Come, O Holy Spirit! Enlighten my understanding in order that I may know your commands; strengthen my heart against the snares of the enemy; enkindle my will. I have heard your voice, and I do not want to harden my heart and resist, saying, "Later . . . tomorrow." Nunc coepi! Right now! Lest there be no tomorrow for me.  O Spirit of truth and of wisdom, Spirit of understanding and of counsel, Spirit of joy and of peace! I want what you want, because you want it, as you want it, when you want it.

Consideration

The gift of wisdom: making us know God and rejoice in his presence

I would say that, among the gifts of the Holy Spirit, there is one that we all need in a special way: the gift of wisdom. It makes us know God and rejoice in his presence, thereby placing us in a perspective from which we can judge accurately the situations and events of this life. Had we been consistent with our faith when we looked around us and contemplated the world and its history, we would have been unable to avoid feeling in our own hearts the same sentiments that filled the heart of our Lord: "Seeing the crowds, he was moved with compassion for them, because they were bewildered and dejected, like sheep without a shepherd."21

Not that the Christian should neglect to see all that is good in humanity, to appreciate its healthy joys, or to participate in its enthusiasm and ideals. On the contrary, a true Christian will vibrate in unison with all the good he finds in the world. And he will live in the midst of it with a special concern, because of knowing, better than anyone, the depth and the richness of the human spirit.

A Christian's faith does not diminish his spirit or limit the noble impulses of his soul-rather, it makes them grow with the realization of their true and authentic meaning. We do not exist in order to pursue just any happiness. We have been called to penetrate the intimacy of God's own life, to know and love God the Father, God the Son, and God the Holy Spirit, and to love also-in that same love of the one God in three divine Persons-the angels and all men.

This is the great boldness of the Christian faith: to proclaim the value and dignity of human nature and to affirm that we have been created to achieve the dignity of children of God, through the grace that raises us up to a supernatural level. An incredible boldness it would be, were it not founded on the promise of salvation given us by God the Father, confirmed by the blood of Christ, and reaffirmed and made possible by the constant action of the Holy Spirit.

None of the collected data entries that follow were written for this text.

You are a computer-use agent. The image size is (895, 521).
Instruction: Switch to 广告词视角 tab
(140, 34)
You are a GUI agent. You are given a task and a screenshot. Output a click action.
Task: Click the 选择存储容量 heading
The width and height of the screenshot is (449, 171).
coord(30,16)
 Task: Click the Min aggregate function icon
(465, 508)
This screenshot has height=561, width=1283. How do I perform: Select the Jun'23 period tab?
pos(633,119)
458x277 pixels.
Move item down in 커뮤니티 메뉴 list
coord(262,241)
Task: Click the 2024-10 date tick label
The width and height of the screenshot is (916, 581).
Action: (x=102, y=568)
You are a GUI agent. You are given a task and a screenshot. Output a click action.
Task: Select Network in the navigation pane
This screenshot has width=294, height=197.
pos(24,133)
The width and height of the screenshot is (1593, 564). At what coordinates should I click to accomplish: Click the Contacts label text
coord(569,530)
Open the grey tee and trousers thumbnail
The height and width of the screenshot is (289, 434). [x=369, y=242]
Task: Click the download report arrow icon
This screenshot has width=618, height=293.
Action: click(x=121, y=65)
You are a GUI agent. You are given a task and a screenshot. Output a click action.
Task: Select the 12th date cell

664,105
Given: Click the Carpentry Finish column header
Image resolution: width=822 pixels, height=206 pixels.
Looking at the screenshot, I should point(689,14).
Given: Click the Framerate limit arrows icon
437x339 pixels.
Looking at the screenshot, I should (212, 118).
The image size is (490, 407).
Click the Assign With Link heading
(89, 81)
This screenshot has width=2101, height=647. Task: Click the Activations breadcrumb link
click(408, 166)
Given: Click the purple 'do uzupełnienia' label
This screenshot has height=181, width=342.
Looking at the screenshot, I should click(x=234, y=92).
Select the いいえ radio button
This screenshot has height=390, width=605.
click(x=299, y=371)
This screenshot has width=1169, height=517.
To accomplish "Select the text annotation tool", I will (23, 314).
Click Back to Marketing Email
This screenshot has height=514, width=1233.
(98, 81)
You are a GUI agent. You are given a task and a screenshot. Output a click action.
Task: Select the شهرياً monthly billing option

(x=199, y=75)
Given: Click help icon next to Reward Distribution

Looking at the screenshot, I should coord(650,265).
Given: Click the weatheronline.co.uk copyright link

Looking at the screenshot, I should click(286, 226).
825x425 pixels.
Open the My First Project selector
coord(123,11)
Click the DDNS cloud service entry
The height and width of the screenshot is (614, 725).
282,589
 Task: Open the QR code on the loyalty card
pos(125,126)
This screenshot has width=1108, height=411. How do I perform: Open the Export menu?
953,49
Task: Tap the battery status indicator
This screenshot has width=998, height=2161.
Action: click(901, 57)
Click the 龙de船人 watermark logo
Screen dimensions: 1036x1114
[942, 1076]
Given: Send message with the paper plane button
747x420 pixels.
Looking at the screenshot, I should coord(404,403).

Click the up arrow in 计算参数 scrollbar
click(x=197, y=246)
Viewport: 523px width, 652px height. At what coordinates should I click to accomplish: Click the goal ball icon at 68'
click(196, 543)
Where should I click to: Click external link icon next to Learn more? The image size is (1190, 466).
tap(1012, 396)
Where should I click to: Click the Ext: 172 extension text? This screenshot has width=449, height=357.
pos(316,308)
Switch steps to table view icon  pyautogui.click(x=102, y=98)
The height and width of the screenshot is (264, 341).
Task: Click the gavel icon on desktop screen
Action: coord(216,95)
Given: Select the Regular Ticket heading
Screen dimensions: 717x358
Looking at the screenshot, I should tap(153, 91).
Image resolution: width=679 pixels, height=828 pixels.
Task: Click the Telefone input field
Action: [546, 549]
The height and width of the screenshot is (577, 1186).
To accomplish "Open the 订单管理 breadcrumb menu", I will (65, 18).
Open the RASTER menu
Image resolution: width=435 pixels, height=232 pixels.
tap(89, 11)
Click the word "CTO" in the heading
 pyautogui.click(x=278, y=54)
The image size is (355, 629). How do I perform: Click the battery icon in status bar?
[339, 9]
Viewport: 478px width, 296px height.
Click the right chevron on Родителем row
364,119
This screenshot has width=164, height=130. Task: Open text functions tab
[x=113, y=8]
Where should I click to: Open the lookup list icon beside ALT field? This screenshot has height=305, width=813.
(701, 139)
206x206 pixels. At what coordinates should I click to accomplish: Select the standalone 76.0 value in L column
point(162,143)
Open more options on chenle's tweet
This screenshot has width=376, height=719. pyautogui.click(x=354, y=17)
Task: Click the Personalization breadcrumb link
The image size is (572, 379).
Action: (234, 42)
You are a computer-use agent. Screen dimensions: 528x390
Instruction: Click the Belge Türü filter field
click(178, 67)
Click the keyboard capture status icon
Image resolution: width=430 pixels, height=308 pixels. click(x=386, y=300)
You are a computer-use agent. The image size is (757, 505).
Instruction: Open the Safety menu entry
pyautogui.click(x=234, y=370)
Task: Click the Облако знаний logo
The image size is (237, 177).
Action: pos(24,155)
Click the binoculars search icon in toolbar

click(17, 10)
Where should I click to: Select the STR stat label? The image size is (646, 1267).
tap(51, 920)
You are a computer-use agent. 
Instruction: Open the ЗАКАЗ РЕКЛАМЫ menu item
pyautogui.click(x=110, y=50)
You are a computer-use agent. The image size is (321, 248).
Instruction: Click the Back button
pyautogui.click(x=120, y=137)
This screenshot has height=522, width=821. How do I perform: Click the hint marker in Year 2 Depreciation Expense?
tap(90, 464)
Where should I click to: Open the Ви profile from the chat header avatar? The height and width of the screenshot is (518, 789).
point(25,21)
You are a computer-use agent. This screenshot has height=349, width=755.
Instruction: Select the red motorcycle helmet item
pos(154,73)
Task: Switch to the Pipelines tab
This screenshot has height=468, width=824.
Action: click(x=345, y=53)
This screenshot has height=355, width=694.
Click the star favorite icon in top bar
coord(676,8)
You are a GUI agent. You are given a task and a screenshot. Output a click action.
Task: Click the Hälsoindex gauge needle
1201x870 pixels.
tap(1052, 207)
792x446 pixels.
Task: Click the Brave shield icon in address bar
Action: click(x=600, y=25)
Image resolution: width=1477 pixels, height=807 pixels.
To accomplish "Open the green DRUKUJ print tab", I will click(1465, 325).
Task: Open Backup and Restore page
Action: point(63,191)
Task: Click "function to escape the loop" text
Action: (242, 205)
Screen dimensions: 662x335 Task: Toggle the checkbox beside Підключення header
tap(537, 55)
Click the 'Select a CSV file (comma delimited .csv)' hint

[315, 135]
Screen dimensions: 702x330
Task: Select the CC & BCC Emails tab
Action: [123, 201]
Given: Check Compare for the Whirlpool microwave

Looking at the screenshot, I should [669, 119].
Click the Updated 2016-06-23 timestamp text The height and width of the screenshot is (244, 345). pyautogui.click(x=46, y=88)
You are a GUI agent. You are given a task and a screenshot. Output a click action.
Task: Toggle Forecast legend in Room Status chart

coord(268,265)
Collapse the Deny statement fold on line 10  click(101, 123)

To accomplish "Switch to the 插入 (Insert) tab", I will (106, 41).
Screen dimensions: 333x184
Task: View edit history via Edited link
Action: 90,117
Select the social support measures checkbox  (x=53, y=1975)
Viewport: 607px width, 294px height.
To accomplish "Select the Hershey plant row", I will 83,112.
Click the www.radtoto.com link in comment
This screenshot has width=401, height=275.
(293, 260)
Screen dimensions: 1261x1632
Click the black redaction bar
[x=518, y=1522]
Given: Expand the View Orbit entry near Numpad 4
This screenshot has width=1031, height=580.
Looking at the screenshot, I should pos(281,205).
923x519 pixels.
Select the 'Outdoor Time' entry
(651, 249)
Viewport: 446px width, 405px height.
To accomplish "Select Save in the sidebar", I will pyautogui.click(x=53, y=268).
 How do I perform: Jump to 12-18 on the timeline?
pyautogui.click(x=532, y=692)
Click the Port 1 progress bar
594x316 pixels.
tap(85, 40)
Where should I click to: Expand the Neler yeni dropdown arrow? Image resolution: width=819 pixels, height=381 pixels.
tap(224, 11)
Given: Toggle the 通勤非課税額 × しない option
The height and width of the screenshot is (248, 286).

We must live by faith. We must grow in faith, up to the point where it will be possible to describe any one of us in the terms used by one of the great Doctors of the Eastern Church to describe Christians in general: "In the same way that a transparent body, upon receiving a ray of light, becomes resplendent and shines out, so the souls that are borne and illuminated by the Holy Spirit become themselves spiritual and carry to others the light of grace. From the Holy Spirit comes knowledge of future events, understanding of mysteries, comprehension of hidden truths, giving of gifts, heavenly citizenship, conversation with the angels. From him comes never-ending joy, perseverance in God, likeness to God, and the most sublime state that can be conceived, that of becoming God-like." 22

Together with humility, the realization of the greatness of man's dignity-and of the overwhelming fact that, by grace, we are made children of God-forms a single attitude. It is not our own forces that save us and give us life; it is the grace of God. This is a truth which can never be forgotten. If it were, the divinization of our life would be perverted and would become presumption, pride. And this would lead, sooner or later, to a breakdown of spiritual life, when the soul came face to face with its own weakness and wretchedness.

"And shall I dare to say, ‘I am holy'?" asks St. Augustine. "If I mean by ‘holy' that I bring holiness and that I need no one to make me holy, I would be a liar and full of pride. But if by ‘holy' I understand that one is made holy as we read in Leviticus, ‘You will be holy, because I, God, am holy,' then the whole body of Christ, down to the last person living at the ends of the earth, may dare to say, together with its head and under him, ‘I am holy.'" 23

Love the Third Person of the most Blessed Trinity. Listen in the intimacy of your being to the divine motions of encouragement or reproach you receive from him. Walk through the world in the light that is poured out in your soul. And the God of hope will fill you with all peace, so that this hope may grow in you more and more each day, by the power of the Holy Spirit. 24

Concluding Prayer

Holy and divine Spirit! Through the intercession of the Blessed Virgin Mary, your spouse, bring the fullness of your gifts into our hearts. Comforted and strengthened by you, may we live according to your will and may we die praising your infinite mercy. Through Christ our Lord. Amen.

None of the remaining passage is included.